Salve a tutti, il mio nome è Cassandra, sono una Qualinesti originaria della foresta di Ashenwood – frazione della sconfinata foresta di Fangoth – bosco sacro alla dea Chislev.
Mio padre era il grande Ptah, principe elfico cugino del sovrano dei Qualinesti, mentre mia madre si chiamava Ester, sacerdotessa di Chislev. Essi morirono quando avevo quattordici anni, durante una cruenta battaglia contro i goblin, che volevano impossessarsi dei nostri territori; fortunatamente il mio popolo riuscí coraggiosamente a fermare la loro avanzata, ma a caro prezzo.

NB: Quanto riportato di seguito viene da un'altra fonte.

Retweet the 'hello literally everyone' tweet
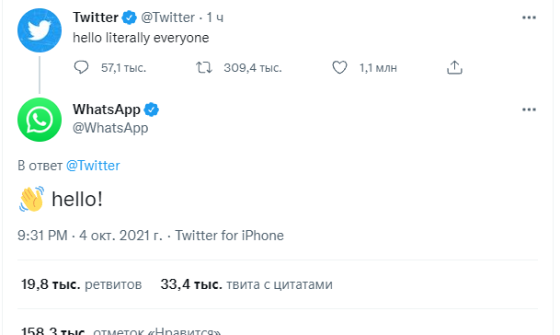Image resolution: width=560 pixels, height=335 pixels. coord(204,67)
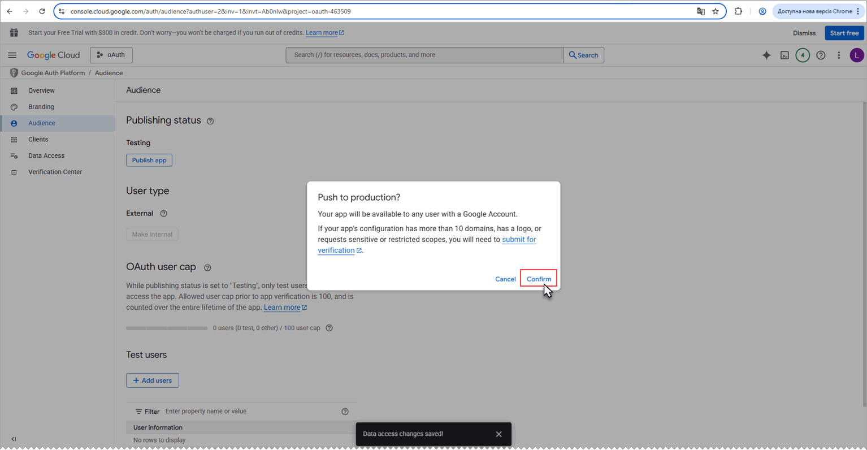Bookmark this page with the star icon

(716, 11)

Quella tragedia mi cambiò profondamente: cominciai a pormi delle domande riguardanti il significato della vita e della morte, il bene e il male e altro ancora; non riuscendo a trovare una risposta, me ne andai dalla distrutta Qualinesti, ed intrapresi un viaggio spirituale alla ricerca del vero Vero. L’arcidruido Hagen il Sempreverde, sommo sacerdote di Chislev e custode del bosco sacro di Ashenwood, nonché superiore di mia madre, mi trovò, mi portò con sé e mi allevò come una figlia.
Esplorai la foresta di Fangoth per i seguenti vent’anni, durante i quali, grazie alla meditazione e all’interazione con l’ambiente, riuscii a trovare l’armonia interiore e alcune delle risposte che andavo cercando. Imparai molte cose dal mio nuovo padre, il quale, percepita la mia predisposizione alla spiritualità ed al dialogo con la natura, mi iniziò alle arti druidiche per una decina d’anni.
Imparato tutto quello che il mentore aveva da insegnarmi, intrapresi un nuovo viaggio, perché sentivo che era il momento di andare, per cercare il mio nuovo futuro. Durante il mio cammino, giunsi nei boschi del nord (nei pressi della città di Elmwood), dove incontrai Inanna Whisperwind, che ne era la druida guardiana. Con lei, imparai l’arte della scherma e del tiro con l’arco, al fine di difendere il bosco sacro. Mi impegnai al massimo: dovevo diventare il piú forte possibile al fine di compiere la mia vendetta sui goblin!
Siccome la mia formazione era ormai completa, dovevo trovarmi un incarico; allora chiesi aiuto ad Inanna, la quale, sentito il mio maestro Hagen, mi nominò guardiana dei boschi dell’ovest, verso le montagne Garnet ed il regno nanico di Kayolin, dove rimasi fino a non molto tempo fa.
Un giorno, durante il solito giro di pattuglia, udii in lontananza uno strano stridío e, insospettita, andai nella direzione di provenienza. Giunta sul posto, trovai un’aquila con una freccia conficcata in un’ala; allora, con molta delicatezza, riuscii ad estrarle il corpo estraneo dalla ferita e la curai con un incantesimo.
Quando fu completamente guarito, l’animale si voltò verso di me, e mi disse: «Grazie, amica mia, ti devo la vita. Per ripagarti della tua gentilezza, ti giuro eterna fedeltà. Adesso che ti ho addomesticata, addomesticami».
Io le risposi: «Non c’è di che! Mi ha fatto piacere aiutarti. Ora mi sento responsabile di te e ne sono felice. Finalmente ho una compagna di viaggio. Dimenticavo, io mi chiamo Cassandra, e tu? Qual è il tuo nome?».
«Io mi chiamo Ali d'Argento ».
Da quel preciso istante divenimmo inseparabili e ci allenammo costantemente per essere ancora piú forti, sia nella lotta corpo a corpo sia con le armi a nostra disposizione. Diventai abilissima con la scimitarra ed infallibile nel tiro con l’arco, mentre la mia aquila acquisí una velocità ed una potenza quasi indescrivibili.
Il legame che si instaurò tra me e Ali d’Argento, col passare del tempo, divenne sempre piú forte, fino ad arrivare ad oggi; ora siamo inscindibili: nulla, se non la morte di una delle due, può o potrà separarci.